Panel data in Keras LSTM
Asked Answered
T

2

6

I am looking at panel data, which is structured like this:

D = \{(x^{(k)}_{t},y^{(k)}_{t})\,|\, k=1,\dots,N\, , t=t_0,\dots,t_k \}_{k=1}^{N}

where x^{(k)} denotes the k'th sequence, x^{(k)}_{t} denotes the k'th sequences value at time t , furthermore x^{(k)}_{i,t} is the i'th entry in the vector x^{(k)}_{t}. That is x^{(k)}_{t} is the feature vector of the k'th sequence at time t. The sub- and super scripts mean the same things for the label data y^{(k)}_{t}, but here y^{(k)}_{t} \in \{0,1\}.

In plain words: The data set contains individuals observed over time, and for each time point at which an individual is observed, it is recorded whether he bought an item or not ( y\in \{0,1\}).

I would like to use a recurrent neural network with LSTM units from Keras for the task of predicting whether a person will buy an item or not, at a given time point. I have only been able to find examples of RNN's where each sequence has a label value (philipperemy link), not an example where each sequence element has a label value as in the problem I described.

My approach so far, has been to create a tensor with dimensions (samples,timesteps,features) but I cannot figure out how to format the labels, such that keras can match them with the features. It should be something like this (samples,timesteps,1), where the last dimension indicates a single dimension to contain the label value of 0 or 1.
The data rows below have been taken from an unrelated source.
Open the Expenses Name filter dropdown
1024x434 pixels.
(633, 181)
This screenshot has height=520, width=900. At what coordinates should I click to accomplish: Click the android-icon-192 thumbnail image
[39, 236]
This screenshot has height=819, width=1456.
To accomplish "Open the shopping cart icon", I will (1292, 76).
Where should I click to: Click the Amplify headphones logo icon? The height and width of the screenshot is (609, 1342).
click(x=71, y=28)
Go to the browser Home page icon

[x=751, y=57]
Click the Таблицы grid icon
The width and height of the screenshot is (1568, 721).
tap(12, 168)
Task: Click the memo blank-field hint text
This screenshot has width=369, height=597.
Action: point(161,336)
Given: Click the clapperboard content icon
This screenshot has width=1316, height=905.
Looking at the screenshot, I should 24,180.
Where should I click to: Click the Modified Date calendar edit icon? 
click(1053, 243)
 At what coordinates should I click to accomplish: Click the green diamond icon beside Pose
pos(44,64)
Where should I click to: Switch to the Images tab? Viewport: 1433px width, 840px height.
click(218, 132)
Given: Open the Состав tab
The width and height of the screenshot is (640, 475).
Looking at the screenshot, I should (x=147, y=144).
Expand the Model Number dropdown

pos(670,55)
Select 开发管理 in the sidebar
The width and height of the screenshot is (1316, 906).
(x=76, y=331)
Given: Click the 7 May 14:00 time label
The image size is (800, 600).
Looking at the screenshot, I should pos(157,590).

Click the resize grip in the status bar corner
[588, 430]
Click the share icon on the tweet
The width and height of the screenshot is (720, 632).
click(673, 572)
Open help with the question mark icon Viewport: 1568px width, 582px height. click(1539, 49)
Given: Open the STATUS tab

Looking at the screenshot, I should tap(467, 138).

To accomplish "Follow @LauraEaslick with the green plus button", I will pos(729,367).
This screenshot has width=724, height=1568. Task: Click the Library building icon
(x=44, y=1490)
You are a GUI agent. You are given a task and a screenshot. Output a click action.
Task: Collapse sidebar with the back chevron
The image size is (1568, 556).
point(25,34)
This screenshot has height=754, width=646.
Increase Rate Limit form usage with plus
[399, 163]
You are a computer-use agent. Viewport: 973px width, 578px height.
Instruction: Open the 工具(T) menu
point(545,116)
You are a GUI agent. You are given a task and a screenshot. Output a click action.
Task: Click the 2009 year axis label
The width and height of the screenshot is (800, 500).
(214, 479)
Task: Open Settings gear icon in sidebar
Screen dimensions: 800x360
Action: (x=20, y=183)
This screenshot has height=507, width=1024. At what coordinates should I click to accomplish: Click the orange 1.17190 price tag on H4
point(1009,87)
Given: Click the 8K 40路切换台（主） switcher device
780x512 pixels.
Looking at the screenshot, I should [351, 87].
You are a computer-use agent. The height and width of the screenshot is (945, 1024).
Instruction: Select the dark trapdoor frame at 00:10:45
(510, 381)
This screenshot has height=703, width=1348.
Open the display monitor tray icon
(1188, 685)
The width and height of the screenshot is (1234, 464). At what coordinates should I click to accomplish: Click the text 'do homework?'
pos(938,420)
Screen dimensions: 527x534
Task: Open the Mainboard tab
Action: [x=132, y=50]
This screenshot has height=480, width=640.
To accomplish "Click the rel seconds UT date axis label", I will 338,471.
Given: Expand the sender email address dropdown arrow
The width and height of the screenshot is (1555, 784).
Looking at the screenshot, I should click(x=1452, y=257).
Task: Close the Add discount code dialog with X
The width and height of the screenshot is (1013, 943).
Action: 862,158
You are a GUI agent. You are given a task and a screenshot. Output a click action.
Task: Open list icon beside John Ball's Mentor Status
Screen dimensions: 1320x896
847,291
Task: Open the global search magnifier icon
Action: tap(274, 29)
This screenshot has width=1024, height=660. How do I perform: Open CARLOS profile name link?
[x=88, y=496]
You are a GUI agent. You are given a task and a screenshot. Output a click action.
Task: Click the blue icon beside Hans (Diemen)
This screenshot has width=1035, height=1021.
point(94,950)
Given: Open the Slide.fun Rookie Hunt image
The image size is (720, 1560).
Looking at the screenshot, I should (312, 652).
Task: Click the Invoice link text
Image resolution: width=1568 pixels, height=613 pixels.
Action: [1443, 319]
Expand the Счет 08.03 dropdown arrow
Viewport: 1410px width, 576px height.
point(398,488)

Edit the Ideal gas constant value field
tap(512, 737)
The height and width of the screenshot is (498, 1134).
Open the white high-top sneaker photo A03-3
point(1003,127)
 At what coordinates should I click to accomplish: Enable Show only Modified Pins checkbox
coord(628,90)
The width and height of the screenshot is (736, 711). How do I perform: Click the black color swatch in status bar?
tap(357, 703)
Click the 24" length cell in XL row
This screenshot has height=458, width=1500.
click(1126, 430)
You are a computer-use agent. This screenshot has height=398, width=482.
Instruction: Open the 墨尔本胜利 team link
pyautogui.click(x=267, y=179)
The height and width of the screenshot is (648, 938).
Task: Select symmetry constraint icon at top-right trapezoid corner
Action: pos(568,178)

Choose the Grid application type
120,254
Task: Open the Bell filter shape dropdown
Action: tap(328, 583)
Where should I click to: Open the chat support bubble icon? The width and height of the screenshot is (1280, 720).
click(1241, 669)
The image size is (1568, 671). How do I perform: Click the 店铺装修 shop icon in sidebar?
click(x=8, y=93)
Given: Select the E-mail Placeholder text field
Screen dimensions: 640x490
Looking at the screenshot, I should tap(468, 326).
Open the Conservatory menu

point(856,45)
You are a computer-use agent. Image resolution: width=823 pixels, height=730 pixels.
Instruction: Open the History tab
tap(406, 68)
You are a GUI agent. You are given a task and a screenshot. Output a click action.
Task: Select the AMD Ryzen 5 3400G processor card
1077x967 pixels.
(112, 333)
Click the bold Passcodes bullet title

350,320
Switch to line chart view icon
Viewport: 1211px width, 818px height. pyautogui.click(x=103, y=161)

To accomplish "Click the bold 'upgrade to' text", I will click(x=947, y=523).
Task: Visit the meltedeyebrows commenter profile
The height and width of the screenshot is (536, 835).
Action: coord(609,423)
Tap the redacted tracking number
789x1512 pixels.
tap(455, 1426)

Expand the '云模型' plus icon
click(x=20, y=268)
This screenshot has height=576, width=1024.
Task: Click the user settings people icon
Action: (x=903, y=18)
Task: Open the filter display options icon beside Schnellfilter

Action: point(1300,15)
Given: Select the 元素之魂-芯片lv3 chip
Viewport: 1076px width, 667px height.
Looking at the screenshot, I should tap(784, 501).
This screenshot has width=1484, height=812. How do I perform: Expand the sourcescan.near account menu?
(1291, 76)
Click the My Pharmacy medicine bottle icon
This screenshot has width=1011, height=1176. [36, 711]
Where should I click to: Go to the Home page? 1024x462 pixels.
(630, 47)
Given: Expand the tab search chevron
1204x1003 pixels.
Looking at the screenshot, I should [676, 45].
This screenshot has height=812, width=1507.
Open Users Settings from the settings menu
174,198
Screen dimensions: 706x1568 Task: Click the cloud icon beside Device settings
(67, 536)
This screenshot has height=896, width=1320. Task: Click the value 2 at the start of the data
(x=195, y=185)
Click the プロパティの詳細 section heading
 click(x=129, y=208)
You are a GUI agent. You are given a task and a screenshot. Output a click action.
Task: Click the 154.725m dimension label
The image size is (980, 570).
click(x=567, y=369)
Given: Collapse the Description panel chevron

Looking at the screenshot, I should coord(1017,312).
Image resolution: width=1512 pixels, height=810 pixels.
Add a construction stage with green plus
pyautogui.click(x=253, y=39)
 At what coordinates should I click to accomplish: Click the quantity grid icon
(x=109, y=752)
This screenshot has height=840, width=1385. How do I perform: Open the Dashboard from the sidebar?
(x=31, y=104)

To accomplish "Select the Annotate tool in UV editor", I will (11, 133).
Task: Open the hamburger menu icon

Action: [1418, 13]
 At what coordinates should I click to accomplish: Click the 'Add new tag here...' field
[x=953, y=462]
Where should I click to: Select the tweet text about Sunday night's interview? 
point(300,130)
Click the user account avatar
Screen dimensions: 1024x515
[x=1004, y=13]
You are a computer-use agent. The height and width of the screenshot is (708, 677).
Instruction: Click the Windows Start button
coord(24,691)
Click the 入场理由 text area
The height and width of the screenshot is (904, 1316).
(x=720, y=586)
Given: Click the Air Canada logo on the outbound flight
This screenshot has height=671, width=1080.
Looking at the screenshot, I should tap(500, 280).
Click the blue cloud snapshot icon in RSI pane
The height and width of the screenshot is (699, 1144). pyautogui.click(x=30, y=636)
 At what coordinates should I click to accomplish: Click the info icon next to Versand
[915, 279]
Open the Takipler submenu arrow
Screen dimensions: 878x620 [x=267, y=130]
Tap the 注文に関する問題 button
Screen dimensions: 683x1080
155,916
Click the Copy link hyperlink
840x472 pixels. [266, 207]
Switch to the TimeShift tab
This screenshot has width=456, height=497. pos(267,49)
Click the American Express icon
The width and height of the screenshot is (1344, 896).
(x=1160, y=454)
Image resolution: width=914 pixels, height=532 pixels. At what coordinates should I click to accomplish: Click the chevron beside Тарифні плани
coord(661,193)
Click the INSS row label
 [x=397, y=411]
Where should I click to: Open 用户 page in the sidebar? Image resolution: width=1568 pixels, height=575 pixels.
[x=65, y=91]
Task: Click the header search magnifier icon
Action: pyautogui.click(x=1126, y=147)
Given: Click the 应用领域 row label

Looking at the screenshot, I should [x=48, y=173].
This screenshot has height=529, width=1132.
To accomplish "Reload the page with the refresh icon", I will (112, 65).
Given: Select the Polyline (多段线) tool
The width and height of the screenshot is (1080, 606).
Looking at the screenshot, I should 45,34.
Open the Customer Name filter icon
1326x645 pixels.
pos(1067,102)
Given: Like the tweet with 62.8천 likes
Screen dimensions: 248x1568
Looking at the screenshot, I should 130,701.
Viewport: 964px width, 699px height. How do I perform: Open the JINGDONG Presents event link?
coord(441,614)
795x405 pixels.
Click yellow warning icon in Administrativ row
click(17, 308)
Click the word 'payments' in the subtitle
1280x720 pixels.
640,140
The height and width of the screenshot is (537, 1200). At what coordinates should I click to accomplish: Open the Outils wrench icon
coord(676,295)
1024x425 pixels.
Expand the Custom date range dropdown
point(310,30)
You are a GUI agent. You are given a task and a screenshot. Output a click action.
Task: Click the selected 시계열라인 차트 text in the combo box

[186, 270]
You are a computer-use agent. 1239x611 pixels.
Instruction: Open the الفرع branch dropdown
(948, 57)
Furthermore some of the approaches that I have come across splits sequences such that subsequences are add to the training data, thus increasing the need for memory tremendously (mlmastery link). This is infeasible in my case, as I have multiple GB's of data, and I would not be able to store it in memory if I added subsequences.

The model I would like to use is something like this:

mod = Sequential()
mod.add(LSTM(30,input_dim=116, return_sequences = True))
mod.add(LSTM(10))
mod.add(Dense(2))

Does anyone have experience working with panel data in keras?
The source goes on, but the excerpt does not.